What does one do on a rainy Sunday afternoon? Bake a lemon meringue pie, of course (what else?). This one was Jorge’s request so I dug around for a recipe and stumbled upon this one by Taste of Home that looked easy enough for a first attempt. It turned out to be a tasty treat apart from the fact that the meringue but never really connected to the lemon bit. Worth the effort though!
- 1-1/3 cups all-purpose flour
- 1/2 teaspoon salt
- 1/2 cup shortening (found this in Partridges’ American section)
- 3 tablespoons cold water
- 1-1/4 cups sugar
- 1/4 cup cornstarch (same as cornflour)
- 3 tablespoons all-purpose flour
- 1/4 teaspoon salt
- 1-1/2 cups water
- 3 egg yolks, lightly beaten
- 2 tablespoons butter
- 1-1/2 teaspoons grated lemon peel
- 1/3 cup lemon juice
- 1/2 cup sugar, divided
- 1 tablespoon cornstarch
- 1/2 cup cold water
- 4 egg whites
- 3/4 teaspoon vanilla extract
Start with your crust. Preheat the oven to 425F / 220C
Mix together your flour and salt. Chop in the shortening until you have crumbs.
Slowly add in the water, using a fork to toss around the dough. Eventually it will form a ball at the center of your bowl.
Roll out your pastry until it’s the right size for your pie plate (9-inches is a good size for this).
Transfer to your pie plate and press to mould, fancying up the edges however you like.
Pop it in the oven and bake for 12-15 minutes, until it’s golden brown. Once you take it out, turn the oven down a bit to 350F / 175C for the next part.
Now it’s time to start on the lemon bit, so grate and juice your lemons first.
In a saucepan on medium high heat, combine the sugar, cornstarch, flour and salt. Add the water slowly and stir until it’s smooth. Keep stirring until it’s thickened and bubbling then turn down the heat and keep stirring for two more minutes.
Remove from the heat and add a small amount of the filling to the egg yolks then return it all to the pan, stirring continuously. Bring it to a gentle boil, stirring and cooking for two more minutes before removing from the heat again.
Add in the butter and lemon peel and then stir in the lemon juice until it’s combined. Pour it into your baked crust.
Looking good! Now for the fluffy white meringue. Grab another saucepan and turn on medium heat. Combine two tablespoons of sugar and the cornstarch, slowly adding in the cold water. Cook and stir until the mixture is clear and transfer to a bowl to cool.

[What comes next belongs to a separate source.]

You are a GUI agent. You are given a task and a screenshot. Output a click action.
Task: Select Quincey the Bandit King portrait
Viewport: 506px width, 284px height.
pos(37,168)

If you have a mixer, you’ll want it for this next bit. I have no space in my kitchen so I made do with a handmixer which worked with a bit of effort. Beat the egg whites and vanilla together in a large bowl until you can form soft peaks. Then gradually add in the remaining sugar, a tablespoon at a time. Beat in the cornstarch mixture until you have stiff glossy peaks and the sugar is dissolved.
Spread this on to the top of the pie, sealing it around the edges. I spread mine on flat, but feel free to make those lovely peaks that are typical of a lemon meringue pie!
Pop it in your oven at 350F / 175C for about 25 minutes or until it’s golden brown on top.
Now, learn the art of patience: You’ll have to let it cool for an hour on a rack outside and then refrigerate for another three hours before digging in!